Sean Newcomb made his major league debut on June 10 and while there were some growing pains, he laid a solid foundation to build off of for next season.
What were the expectations?
Newcomb began the season at Triple-A with the expectation that he would eventually reach the majors in 2017. No one has ever questioned Newcomb’s stuff as major league quality but a lack of command and control has prevented him from reaching his full potential. He averaged 4.9 walks per nine innings across four seasons in the minors with the Braves and the Angels.

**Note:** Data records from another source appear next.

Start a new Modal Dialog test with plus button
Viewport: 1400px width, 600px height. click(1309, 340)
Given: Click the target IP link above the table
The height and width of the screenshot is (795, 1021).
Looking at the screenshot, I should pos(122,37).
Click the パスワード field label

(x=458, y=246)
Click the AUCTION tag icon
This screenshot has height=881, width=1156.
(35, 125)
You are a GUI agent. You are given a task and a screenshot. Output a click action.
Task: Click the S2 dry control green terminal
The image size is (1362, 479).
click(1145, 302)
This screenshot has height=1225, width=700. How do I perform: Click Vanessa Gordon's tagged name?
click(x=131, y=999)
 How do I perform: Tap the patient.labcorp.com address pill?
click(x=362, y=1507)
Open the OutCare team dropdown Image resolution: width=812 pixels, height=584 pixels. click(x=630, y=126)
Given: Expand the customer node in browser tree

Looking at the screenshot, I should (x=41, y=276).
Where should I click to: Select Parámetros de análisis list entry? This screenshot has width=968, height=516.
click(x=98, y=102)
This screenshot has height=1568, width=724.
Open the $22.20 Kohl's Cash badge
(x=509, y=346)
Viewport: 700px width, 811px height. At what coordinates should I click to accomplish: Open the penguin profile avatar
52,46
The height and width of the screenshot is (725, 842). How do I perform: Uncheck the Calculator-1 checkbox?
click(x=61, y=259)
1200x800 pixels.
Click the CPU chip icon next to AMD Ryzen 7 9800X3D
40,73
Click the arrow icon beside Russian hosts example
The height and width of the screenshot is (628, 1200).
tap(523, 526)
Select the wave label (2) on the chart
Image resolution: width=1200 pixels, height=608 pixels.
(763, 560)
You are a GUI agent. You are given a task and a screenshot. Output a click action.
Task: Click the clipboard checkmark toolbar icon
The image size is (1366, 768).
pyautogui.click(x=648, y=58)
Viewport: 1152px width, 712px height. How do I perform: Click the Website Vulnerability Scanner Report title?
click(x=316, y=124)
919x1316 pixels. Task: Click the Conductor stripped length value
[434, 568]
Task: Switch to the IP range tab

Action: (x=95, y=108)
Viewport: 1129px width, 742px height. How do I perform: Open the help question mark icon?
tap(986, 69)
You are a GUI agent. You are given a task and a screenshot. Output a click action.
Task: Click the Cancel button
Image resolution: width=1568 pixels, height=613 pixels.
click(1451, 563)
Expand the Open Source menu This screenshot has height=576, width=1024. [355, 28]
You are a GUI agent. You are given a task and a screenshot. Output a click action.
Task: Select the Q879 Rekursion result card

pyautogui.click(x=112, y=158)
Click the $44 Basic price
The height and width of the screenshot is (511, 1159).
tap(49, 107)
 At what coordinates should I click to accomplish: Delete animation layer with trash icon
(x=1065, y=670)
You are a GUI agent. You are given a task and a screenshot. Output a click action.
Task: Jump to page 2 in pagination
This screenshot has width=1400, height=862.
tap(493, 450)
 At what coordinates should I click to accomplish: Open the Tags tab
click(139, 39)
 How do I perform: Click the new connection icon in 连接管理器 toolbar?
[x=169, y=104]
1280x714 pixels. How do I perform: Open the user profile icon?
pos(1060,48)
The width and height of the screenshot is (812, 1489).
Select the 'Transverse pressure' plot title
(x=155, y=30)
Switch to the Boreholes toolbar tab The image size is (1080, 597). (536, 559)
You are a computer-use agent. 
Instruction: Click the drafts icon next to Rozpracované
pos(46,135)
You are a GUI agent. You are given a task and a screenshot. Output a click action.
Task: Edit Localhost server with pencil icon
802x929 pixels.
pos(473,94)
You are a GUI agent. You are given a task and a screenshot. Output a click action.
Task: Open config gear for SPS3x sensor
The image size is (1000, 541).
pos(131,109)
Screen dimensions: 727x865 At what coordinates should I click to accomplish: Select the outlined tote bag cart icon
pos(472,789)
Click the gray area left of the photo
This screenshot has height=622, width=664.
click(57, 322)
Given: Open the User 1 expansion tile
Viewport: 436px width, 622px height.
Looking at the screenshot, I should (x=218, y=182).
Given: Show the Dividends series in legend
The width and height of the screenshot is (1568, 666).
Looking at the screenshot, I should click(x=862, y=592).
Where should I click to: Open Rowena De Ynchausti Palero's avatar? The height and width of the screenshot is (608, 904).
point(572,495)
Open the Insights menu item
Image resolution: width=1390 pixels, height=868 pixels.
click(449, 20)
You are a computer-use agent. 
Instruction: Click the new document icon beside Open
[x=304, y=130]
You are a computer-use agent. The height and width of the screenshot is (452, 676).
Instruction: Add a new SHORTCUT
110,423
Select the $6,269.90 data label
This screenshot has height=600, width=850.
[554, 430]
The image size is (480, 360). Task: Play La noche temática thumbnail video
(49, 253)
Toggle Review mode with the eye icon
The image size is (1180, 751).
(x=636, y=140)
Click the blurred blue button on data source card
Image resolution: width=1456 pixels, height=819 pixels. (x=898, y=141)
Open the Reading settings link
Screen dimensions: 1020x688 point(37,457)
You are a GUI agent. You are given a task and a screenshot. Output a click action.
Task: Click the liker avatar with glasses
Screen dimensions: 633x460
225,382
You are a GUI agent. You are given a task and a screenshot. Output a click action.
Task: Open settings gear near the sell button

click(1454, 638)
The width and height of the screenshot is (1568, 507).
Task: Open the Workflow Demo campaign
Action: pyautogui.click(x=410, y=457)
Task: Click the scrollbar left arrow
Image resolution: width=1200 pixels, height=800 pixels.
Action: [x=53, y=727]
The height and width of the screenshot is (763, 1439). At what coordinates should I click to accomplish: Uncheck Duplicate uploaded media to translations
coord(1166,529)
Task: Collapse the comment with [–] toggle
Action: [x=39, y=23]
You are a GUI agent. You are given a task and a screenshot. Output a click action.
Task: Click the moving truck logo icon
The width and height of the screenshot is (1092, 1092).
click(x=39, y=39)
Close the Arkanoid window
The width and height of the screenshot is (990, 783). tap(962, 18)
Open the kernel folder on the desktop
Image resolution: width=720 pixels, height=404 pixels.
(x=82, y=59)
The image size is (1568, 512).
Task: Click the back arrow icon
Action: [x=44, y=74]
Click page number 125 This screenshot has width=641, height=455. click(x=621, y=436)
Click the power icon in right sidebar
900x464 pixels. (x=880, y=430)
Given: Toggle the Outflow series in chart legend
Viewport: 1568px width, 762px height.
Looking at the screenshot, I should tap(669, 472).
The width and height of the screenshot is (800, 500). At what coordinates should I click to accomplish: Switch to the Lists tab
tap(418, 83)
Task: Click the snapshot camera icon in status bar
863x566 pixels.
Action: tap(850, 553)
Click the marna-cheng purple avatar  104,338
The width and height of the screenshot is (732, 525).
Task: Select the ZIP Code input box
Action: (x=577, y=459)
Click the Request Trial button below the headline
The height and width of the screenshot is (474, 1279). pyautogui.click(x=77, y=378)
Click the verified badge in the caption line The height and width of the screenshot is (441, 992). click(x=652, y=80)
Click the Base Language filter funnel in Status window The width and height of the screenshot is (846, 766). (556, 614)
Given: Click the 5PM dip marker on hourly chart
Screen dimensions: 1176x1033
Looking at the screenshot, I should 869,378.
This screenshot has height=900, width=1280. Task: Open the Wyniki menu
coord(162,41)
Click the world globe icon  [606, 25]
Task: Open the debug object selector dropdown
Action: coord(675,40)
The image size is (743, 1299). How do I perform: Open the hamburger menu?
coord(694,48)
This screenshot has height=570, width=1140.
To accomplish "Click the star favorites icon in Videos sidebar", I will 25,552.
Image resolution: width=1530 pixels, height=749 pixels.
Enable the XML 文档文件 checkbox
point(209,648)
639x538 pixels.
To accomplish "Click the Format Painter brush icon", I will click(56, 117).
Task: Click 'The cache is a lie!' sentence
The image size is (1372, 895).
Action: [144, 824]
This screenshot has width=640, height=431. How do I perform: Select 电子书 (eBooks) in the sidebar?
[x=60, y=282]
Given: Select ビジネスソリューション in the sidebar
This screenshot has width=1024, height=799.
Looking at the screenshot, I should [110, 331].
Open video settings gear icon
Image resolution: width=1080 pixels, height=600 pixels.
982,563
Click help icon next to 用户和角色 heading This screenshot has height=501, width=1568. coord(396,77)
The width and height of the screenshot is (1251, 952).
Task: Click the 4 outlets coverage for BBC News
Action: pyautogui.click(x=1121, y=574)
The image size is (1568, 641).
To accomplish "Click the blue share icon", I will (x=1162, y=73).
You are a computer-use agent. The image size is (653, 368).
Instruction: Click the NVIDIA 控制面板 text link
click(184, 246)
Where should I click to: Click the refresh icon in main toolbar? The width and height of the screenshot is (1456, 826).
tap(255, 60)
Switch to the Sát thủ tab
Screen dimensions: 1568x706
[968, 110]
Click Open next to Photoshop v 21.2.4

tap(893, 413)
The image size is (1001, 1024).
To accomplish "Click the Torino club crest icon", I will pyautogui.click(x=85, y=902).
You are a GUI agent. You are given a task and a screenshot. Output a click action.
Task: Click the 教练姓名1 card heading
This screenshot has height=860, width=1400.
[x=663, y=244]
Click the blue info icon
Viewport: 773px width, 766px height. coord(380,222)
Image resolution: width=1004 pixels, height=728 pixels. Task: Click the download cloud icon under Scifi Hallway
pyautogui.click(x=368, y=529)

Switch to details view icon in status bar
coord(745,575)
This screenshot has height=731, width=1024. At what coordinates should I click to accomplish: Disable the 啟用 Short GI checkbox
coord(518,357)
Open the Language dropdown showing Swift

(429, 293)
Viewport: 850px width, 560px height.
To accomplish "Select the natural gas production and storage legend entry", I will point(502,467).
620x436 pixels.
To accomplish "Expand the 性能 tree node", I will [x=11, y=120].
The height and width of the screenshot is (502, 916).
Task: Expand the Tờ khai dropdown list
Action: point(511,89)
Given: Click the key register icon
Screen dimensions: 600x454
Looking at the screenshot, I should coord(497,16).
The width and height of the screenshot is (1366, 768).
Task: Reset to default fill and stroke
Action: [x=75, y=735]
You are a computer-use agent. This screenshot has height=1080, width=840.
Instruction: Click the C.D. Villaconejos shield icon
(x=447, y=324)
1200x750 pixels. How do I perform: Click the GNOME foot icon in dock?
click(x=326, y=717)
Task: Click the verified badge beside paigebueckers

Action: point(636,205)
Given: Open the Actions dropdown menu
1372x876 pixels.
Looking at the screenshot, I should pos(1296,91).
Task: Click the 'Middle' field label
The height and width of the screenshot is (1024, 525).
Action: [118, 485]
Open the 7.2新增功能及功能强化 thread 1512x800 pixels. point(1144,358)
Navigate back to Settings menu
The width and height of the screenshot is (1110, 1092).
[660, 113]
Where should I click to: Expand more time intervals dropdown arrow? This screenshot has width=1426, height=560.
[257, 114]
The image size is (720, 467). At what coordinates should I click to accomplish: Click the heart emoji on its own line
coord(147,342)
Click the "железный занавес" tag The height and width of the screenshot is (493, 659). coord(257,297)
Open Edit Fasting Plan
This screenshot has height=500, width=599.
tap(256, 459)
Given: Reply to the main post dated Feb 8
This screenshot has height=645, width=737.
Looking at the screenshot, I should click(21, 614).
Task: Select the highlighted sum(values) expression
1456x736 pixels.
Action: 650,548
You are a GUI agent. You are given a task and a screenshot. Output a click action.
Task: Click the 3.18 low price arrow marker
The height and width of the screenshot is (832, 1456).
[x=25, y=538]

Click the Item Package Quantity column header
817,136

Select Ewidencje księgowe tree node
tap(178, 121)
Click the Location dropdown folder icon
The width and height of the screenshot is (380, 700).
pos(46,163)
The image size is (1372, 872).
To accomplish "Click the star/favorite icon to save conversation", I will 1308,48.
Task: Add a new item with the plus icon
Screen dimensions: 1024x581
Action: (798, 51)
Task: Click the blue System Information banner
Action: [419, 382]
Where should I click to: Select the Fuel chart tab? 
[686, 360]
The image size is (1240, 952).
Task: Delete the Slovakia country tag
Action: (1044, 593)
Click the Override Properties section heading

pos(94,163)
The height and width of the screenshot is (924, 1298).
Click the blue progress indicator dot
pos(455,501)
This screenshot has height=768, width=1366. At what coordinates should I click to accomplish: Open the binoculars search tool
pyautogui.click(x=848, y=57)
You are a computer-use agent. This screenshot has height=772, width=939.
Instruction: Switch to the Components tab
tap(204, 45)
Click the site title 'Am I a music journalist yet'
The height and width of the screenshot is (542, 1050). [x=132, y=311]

The failure of the Bartolo Colon experiment allowed Newcomb the opportunity to reach the big leagues a little earlier than expected. He continued to walk batters at a high rate after reaching the majors, but he was able to maintain his high strikeout rate which led to his success. For reference, he had the 36th-highest strikeout rate among all starters with 80 or more innings in 2017 (a top 75th percentile mark), but also had the third-worst walk rate among this group of pitchers.
Sean Newcomb 2017 Projections/Stats
|Sean Newcomb (ZiPs)||5||7||4.57||27||124.0||9.29||5.95||4.83||0.4|
|Sean Newcomb (Actual)||4||9||4.32||19||100||9.72||5.49||4.19||1.3|
Newcomb put up 1.3 fWAR which was the third best total for a Braves starter, not counting Jaime Garcia, who was traded at the deadline. The impressive part was that he obtained that total in just 100 innings pitched. He led all Braves starters with 9.72 strikeouts per nine innings and put up a 4.19 FIP. On a rate basis, Newcomb had the best fWAR/200 among all Braves starters other than Luiz Gohara, who made just five starts (29 innings) for Atlanta at the end of the season, and Garcia.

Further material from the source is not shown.